# [Required action]
Once the line with "Termini e Condizioni del Servizio (531, 1418)" is found in the entries below, repeat it and each following line exactly, up to and including the line with "English (1243, 52)". Add no other lines.
*** Source data Section Begins ***
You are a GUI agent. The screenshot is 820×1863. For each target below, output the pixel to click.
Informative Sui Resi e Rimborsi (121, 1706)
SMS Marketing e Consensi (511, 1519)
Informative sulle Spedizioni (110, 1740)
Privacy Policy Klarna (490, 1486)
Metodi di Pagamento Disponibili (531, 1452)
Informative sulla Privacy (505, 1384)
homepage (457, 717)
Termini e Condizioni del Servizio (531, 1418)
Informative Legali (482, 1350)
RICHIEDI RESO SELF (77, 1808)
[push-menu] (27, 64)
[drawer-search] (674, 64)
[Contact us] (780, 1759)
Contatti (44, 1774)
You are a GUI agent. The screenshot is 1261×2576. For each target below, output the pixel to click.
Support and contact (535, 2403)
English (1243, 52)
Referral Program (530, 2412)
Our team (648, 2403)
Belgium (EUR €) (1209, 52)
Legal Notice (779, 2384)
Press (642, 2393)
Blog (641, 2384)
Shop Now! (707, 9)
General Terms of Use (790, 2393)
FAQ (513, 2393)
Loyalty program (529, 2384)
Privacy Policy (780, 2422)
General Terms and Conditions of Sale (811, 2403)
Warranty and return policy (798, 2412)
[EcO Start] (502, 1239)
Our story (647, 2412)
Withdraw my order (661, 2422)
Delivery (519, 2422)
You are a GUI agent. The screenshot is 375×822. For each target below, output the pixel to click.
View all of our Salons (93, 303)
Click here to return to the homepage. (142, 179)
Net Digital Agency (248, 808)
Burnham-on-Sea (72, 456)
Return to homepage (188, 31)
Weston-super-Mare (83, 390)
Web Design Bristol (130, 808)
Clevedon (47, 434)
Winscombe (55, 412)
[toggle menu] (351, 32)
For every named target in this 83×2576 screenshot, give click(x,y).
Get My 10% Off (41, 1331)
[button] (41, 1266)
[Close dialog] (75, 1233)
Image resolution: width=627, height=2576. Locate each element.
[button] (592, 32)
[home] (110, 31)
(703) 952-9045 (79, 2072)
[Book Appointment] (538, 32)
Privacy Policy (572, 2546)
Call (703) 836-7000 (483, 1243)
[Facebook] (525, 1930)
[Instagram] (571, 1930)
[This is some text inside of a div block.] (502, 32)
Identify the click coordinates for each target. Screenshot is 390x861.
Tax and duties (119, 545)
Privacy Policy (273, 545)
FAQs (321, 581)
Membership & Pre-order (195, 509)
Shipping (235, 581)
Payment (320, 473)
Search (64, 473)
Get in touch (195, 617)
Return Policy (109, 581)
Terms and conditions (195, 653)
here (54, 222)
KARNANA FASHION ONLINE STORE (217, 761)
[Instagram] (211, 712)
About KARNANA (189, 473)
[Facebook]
*** Source data Section Ends ***
# [Exercise output]
Termini e Condizioni del Servizio (531, 1418)
Informative Legali (482, 1350)
RICHIEDI RESO SELF (77, 1808)
[push-menu] (27, 64)
[drawer-search] (674, 64)
[Contact us] (780, 1759)
Contatti (44, 1774)
You are a GUI agent. The screenshot is 1261×2576. For each target below, output the pixel to click.
Support and contact (535, 2403)
English (1243, 52)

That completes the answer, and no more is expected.